One reason why I've maintained strident pro-Unionism over all of these years is that I frequently encountered Confederate apologists, sympathizers and other "Lost Cause" BS as a teen, as Confederate nonsense was normalized 15 years ago. So I still have some residual sense that it's transgressive to argue against the Confederacy and that it's very important also.
Robert E. Lee revisionism is the American equivalent of the "clean Wehrmacht" myth.

What's remarkable about it is that it was widely accepted as fact by fairly serious people even though his actual views were hidden in plain sight. Such was the commitment of the US to American Civil War revisionism!

Then there's General Sherman, who happened to be a white supremacist who was the first President of the Louisiana state university.

Considering that Sherman issued Special Order 15, which confiscated ~400000 acres of land, cutting into 40 acre parcels that were then given to freedmen to farm, I fail to see why his personal views about black people in the antebellum period are relevant. Further, Sherman never owned slaves, was not fond of slavery and was never part of slave society, even if he was fond of the South. In this way, he was similar to Grant, who married the daughter of a plantation owner and even briefly owned a slave that was given to him by his father-in-law (!) but who clearly had a lot of disdain for slavery because he manumitted that slave.
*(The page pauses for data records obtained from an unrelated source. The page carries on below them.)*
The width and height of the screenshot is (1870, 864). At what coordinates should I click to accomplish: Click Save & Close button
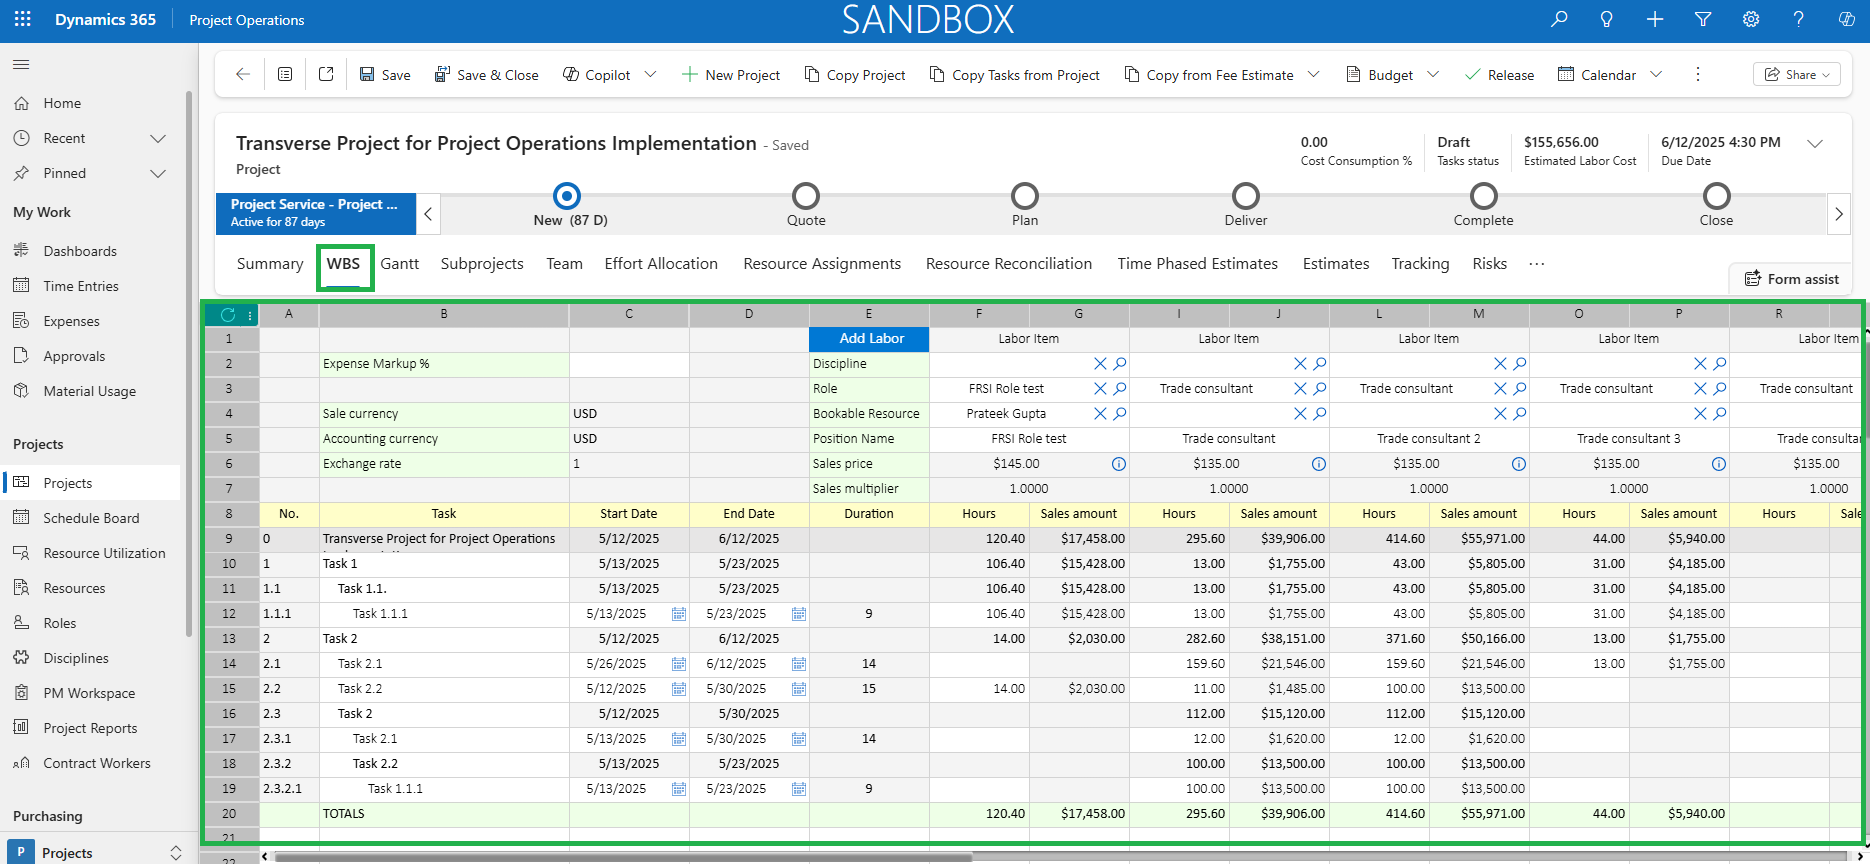click(487, 75)
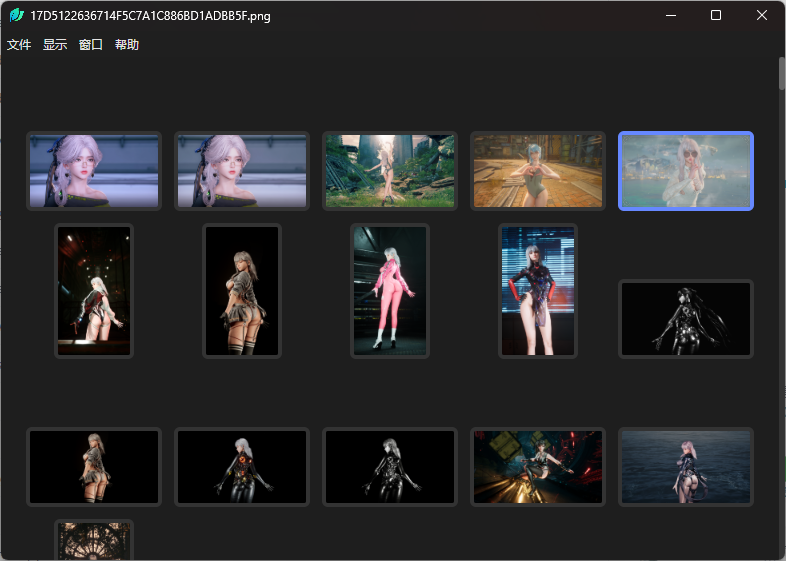
Task: Open the armor figure with orange glow thumbnail
Action: pyautogui.click(x=242, y=467)
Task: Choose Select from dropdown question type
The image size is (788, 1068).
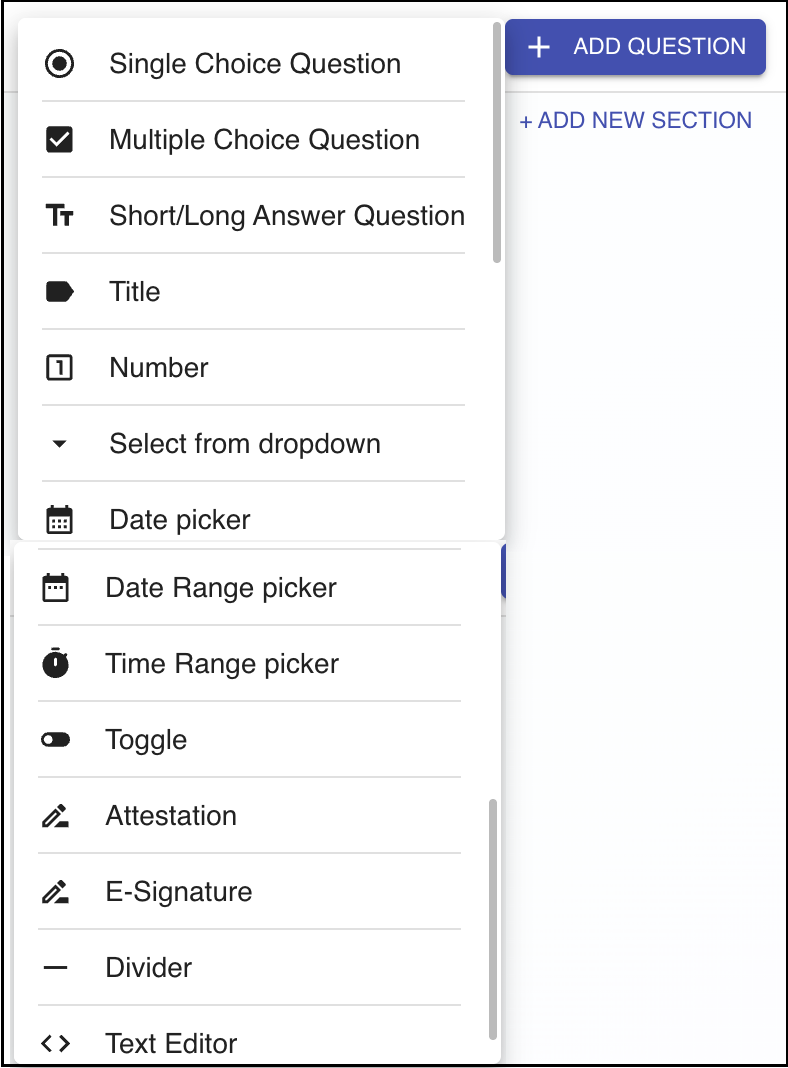Action: (x=245, y=444)
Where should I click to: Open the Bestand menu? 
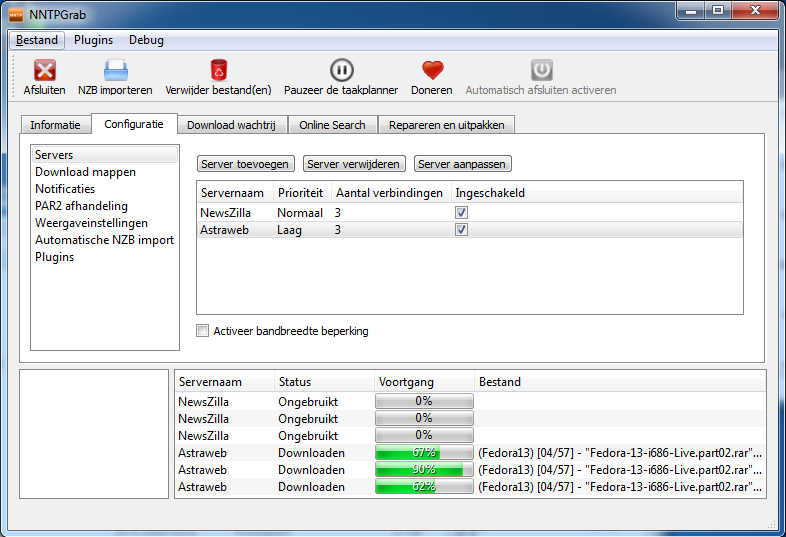(36, 40)
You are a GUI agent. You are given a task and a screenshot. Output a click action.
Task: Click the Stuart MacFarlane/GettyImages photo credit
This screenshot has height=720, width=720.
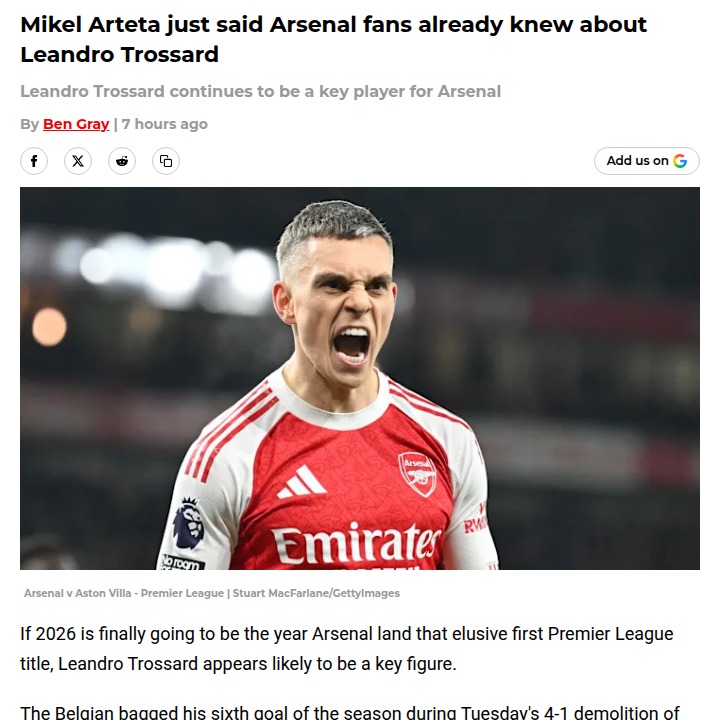(x=316, y=593)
Grant was also known to not give his wife's slaves any orders, he refused to discipline them.

In the final analysis, the typical Union officer was not chiefly motivated by abolitionism, though more than a few were, and was generally racist, as was common at the time, but next to none of them approved of slavery and most found it vile, a viewpoint that became stronger as the war dragged on. In contrast, the typical Confederate officer owned many slaves!